#### [EXCERPTED PASSAGE]

= Beginning of Section =

Co-edited by Beijing-based artist Ye Funa and Shanghai-based Curator Milia Xin Bi, Monday Off is a magazine about rapidly evolving youth culture in contemporary China. According to Milia, youth culture here is ‘wild, uncategorised, small, complicated and sentimental.‘ The culture feels like smoke: it appears and disappears suddenly, if you don’t document it soon enough, it will just be gone with the wind.

Medical Cosmetology is the theme of this latest issue, inspired by the flourishing cosmetic clinics and hospitals that have opened on almost every street in Shanghai in recent years. Even the magazine’s logo has undergone a corresponding plastic surgery, from pixelated frowning and winking faces, to frowning and winking faces in high resolution.

Featuring visual editorials, academic essays, and a glossary, Monday Off issue 2 looks and feels more like an ambitious curatorial experimentation or a ‘research as practice’ project than a magazine. Highlights include an essay by Enke Huang on transcending the traditional anthropological gaze, and a think piece by Zheng Peihan on the possibilities of counter-facial recognition practices. There is also a fascinating interview with Wang Buke, a former art school graduate who majored in sculpture but whose day job now includes practising cosmetic surgery on goat’s faces.

= End of Section =

#### [DATASET]

= Beginning of Section =

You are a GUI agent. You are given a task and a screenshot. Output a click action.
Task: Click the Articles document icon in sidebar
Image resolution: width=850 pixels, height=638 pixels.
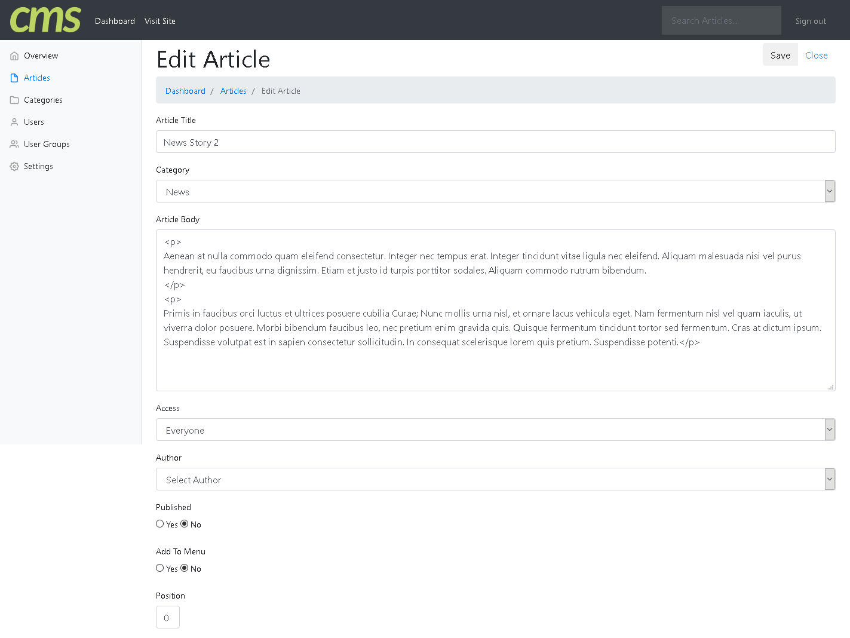14,78
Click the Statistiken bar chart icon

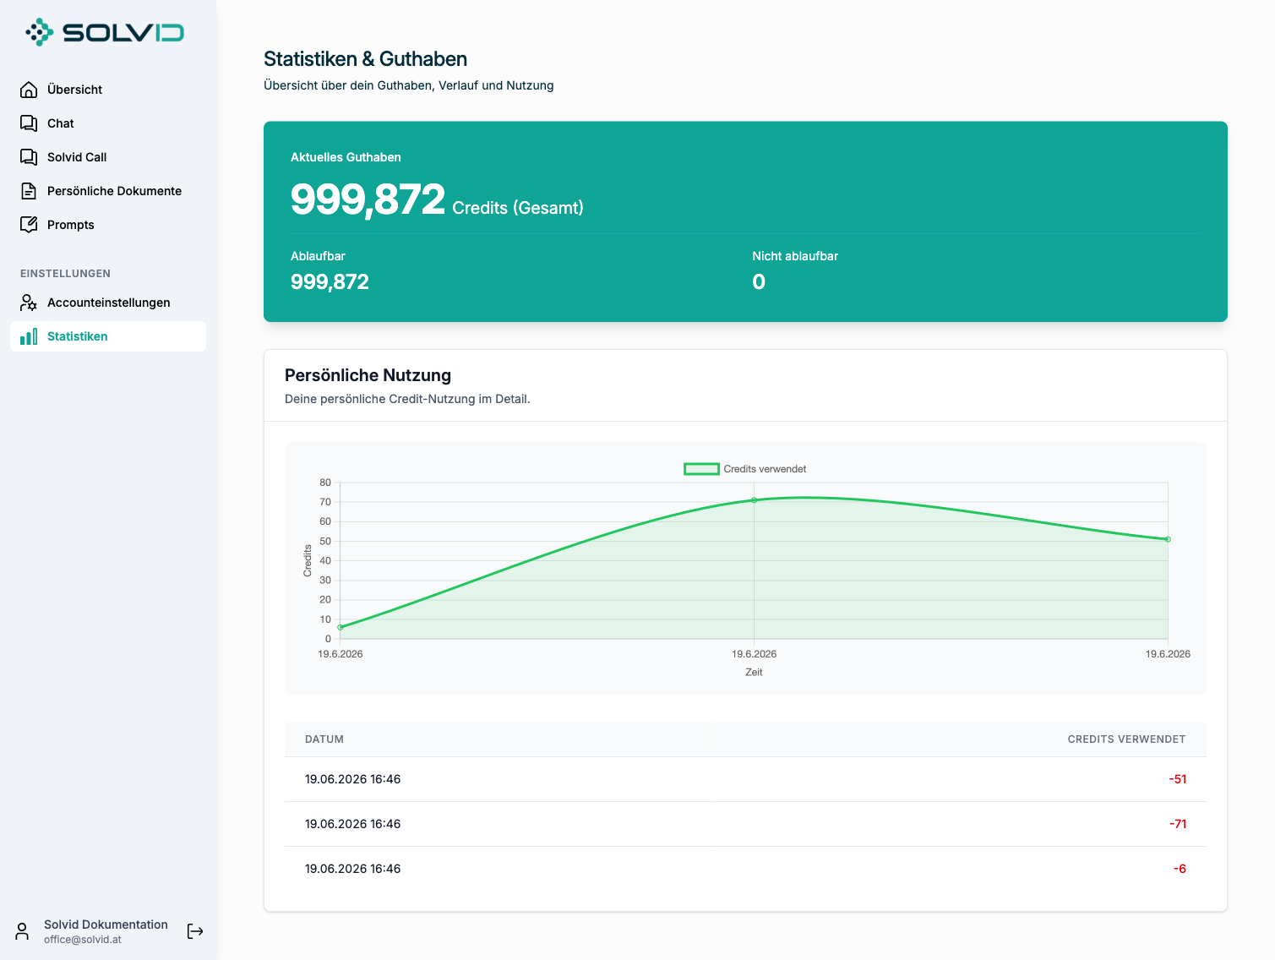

= End of Section =

#### [WHAT IS BEING ASKED]
Repeat the Monday Off passage word for word, starting with "Featuring visual editorials, academic" and going on through "on goat’s faces.".

#### [RESULT FOR THIS EXERCISE]
Featuring visual editorials, academic essays, and a glossary, Monday Off issue 2 looks and feels more like an ambitious curatorial experimentation or a ‘research as practice’ project than a magazine. Highlights include an essay by Enke Huang on transcending the traditional anthropological gaze, and a think piece by Zheng Peihan on the possibilities of counter-facial recognition practices. There is also a fascinating interview with Wang Buke, a former art school graduate who majored in sculpture but whose day job now includes practising cosmetic surgery on goat’s faces.